* **The task**
Each line in the material below, starting at the one with "xhennetcomics@gmail.com (93, 721)" and ending at the one with "Undergraduate Research (420, 114)", is to be reproduced exactly; no picture is to be copied.
= Beginning of Section =
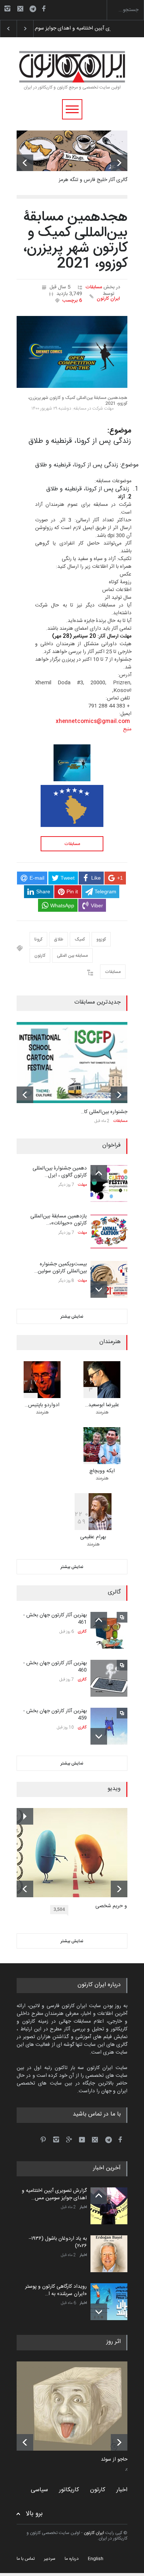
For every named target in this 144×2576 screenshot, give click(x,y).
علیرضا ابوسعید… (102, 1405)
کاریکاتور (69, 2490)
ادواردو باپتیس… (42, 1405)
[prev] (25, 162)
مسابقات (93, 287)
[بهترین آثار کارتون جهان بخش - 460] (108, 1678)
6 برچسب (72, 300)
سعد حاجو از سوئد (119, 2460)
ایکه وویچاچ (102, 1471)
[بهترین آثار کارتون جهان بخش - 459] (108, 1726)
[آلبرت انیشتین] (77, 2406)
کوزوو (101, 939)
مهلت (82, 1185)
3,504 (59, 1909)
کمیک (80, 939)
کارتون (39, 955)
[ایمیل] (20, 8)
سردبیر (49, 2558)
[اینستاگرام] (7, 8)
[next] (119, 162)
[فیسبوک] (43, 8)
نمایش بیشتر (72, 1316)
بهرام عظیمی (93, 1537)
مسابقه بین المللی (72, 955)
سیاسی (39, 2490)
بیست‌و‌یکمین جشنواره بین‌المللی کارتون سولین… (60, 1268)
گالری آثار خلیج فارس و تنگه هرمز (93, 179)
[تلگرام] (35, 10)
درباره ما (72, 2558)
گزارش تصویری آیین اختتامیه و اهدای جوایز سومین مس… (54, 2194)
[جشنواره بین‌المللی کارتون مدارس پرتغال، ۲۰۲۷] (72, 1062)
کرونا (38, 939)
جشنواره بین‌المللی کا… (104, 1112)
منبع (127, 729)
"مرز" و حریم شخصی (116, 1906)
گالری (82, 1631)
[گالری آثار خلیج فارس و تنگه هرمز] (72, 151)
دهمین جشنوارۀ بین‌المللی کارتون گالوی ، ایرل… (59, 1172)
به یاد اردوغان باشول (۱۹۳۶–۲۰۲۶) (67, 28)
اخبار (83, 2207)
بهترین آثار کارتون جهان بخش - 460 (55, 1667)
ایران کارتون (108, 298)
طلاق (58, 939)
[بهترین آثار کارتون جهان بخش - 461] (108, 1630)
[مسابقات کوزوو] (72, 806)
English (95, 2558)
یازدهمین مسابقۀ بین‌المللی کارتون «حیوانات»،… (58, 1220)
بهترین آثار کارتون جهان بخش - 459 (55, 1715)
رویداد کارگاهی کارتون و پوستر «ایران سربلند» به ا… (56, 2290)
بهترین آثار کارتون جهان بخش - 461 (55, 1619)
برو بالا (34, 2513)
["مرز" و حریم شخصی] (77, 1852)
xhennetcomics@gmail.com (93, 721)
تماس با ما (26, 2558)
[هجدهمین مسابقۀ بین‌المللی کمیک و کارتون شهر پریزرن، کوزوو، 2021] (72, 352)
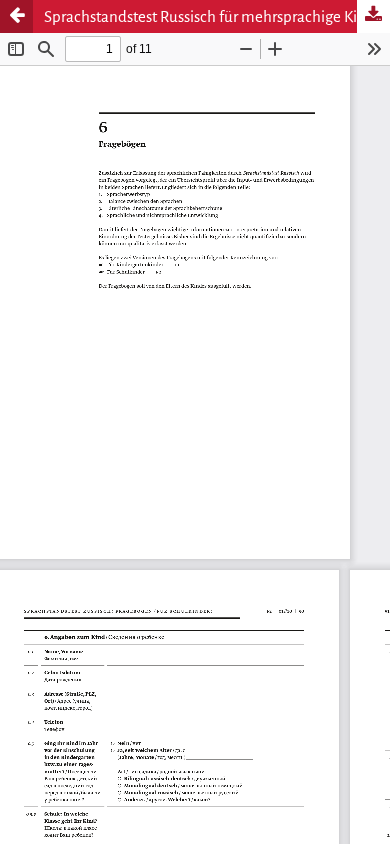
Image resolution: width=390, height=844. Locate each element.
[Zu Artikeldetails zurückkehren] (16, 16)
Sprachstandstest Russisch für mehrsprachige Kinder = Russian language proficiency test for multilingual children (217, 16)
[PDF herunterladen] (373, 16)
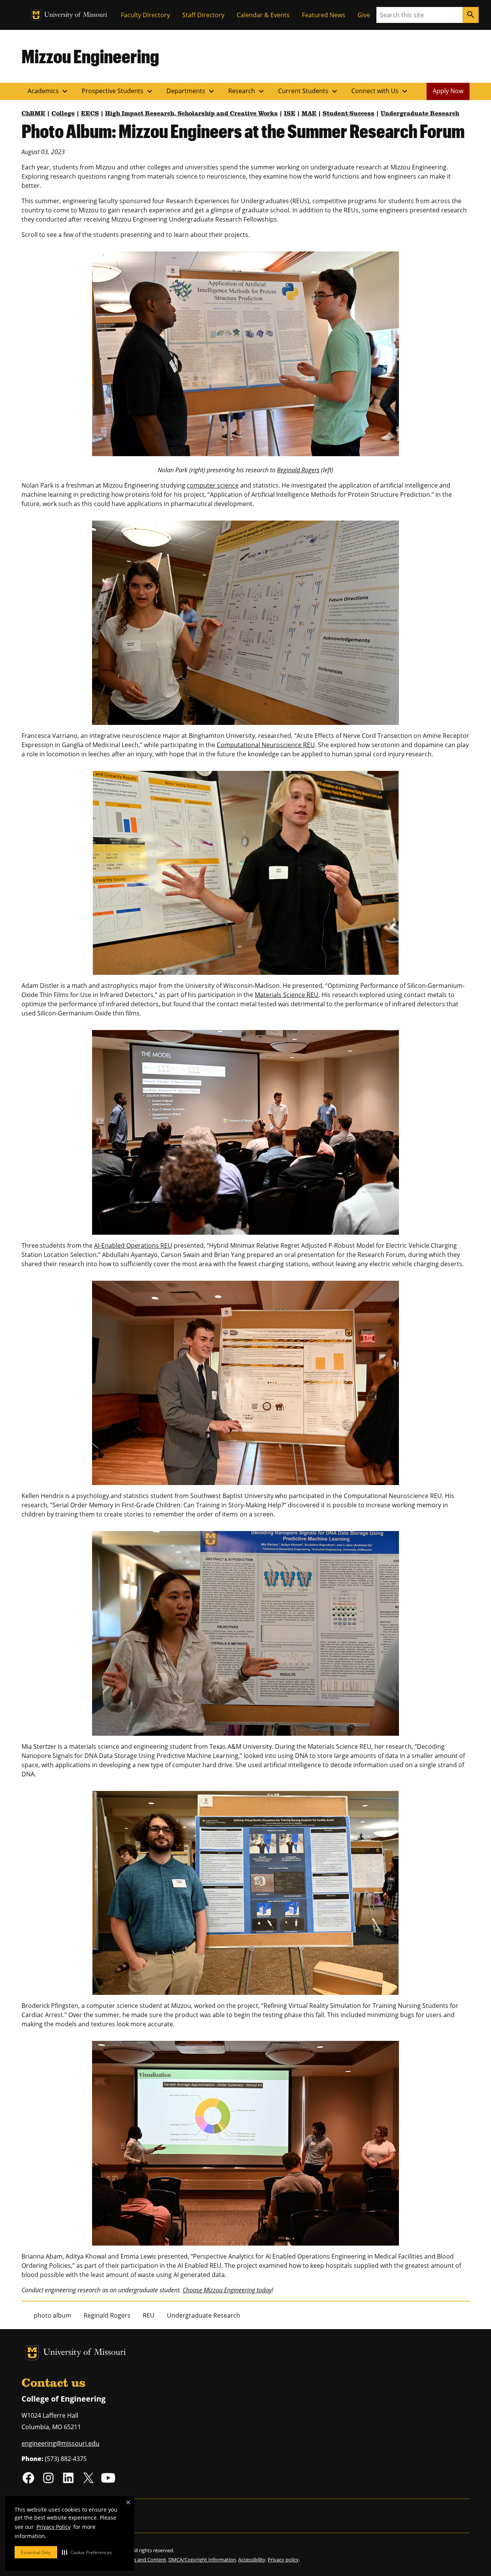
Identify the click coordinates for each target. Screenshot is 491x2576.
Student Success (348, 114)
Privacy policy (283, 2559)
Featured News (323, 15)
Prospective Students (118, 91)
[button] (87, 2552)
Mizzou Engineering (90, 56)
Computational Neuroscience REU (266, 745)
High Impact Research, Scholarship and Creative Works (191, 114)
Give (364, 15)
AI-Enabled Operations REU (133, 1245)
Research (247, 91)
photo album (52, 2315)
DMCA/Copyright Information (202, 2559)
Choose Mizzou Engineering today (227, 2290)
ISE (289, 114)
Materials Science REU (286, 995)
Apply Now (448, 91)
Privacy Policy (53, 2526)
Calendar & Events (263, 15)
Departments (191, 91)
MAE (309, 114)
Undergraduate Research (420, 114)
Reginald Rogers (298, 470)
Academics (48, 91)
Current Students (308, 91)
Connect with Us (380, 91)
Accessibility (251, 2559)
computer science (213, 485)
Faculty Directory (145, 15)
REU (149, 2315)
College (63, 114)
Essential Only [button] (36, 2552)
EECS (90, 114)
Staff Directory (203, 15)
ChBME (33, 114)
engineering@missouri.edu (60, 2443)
= End of Section =
= Beginning of Section =
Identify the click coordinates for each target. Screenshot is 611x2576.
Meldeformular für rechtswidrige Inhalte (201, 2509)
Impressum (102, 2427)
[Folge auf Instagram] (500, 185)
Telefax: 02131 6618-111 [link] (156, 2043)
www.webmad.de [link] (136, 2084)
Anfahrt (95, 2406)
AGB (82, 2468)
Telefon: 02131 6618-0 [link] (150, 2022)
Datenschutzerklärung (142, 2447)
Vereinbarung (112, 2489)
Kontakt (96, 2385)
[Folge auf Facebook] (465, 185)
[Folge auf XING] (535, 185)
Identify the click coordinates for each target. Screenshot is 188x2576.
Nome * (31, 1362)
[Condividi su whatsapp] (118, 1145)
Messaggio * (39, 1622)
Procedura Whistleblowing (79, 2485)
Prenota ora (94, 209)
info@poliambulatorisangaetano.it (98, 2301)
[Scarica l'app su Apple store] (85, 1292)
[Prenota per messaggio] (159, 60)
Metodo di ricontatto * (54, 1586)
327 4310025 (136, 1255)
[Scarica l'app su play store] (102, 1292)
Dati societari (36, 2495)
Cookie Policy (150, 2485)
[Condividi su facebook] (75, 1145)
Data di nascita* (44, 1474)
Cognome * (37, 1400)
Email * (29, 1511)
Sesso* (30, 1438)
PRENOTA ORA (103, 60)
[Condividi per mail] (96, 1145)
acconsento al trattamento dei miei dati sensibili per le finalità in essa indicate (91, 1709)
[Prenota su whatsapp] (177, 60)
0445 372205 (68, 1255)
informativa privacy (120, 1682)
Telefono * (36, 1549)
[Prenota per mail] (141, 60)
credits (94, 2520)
= End of Section =
= Beginning of Section =
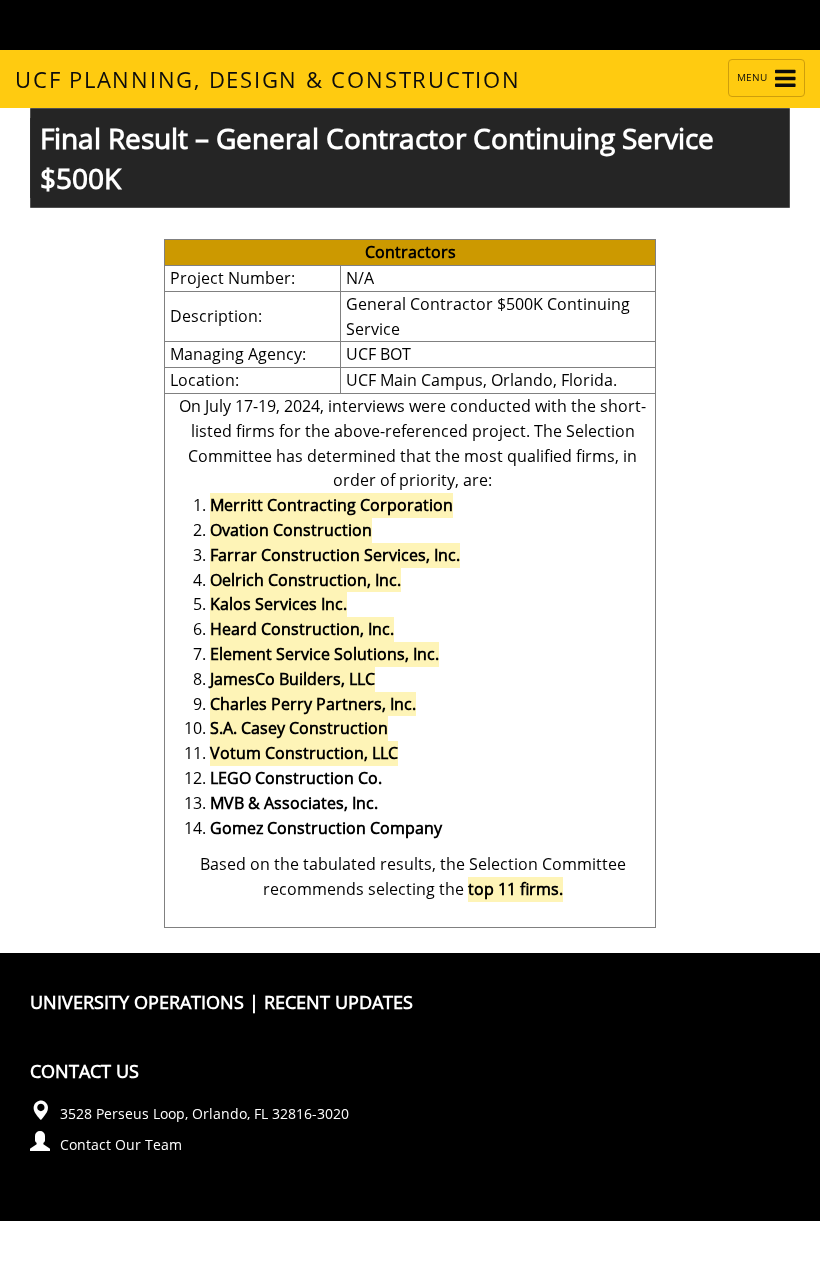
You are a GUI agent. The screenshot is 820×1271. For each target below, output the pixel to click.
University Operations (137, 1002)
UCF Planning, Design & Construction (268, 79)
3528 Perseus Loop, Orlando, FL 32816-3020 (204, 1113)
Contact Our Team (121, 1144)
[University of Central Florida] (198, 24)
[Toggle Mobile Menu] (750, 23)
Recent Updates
= End of Section =
* **Solution to this exercise**
xhennetcomics@gmail.com (93, 721)
تماس با ما (26, 2558)
[هجدهمین مسابقۀ بین‌المللی کمیک و کارتون شهر پریزرن، کوزوو، 2021] (72, 352)
Image resolution: width=390, height=844. Locate each element.
[Zu Artikeldetails zurückkehren] (16, 16)
Sprachstandstest Russisch für mehrsprachige Kinder = Russian language proficiency test for multilingual children (217, 16)
[PDF herunterladen] (373, 16)
Identify the click coordinates for each target. Screenshot is 491x2576.
Student Success (348, 114)
Privacy policy (283, 2559)
Featured News (323, 15)
Prospective Students (118, 91)
[button] (87, 2552)
Mizzou Engineering (90, 56)
Computational Neuroscience REU (266, 745)
High Impact Research, Scholarship and Creative Works (191, 114)
Give (364, 15)
AI-Enabled Operations REU (133, 1245)
Research (247, 91)
photo album (52, 2315)
DMCA/Copyright Information (202, 2559)
Choose Mizzou Engineering today (227, 2290)
ISE (289, 114)
Materials Science REU (286, 995)
Apply Now (448, 91)
Privacy Policy (53, 2526)
Calendar & Events (263, 15)
Departments (191, 91)
MAE (309, 114)
Undergraduate Research (420, 114)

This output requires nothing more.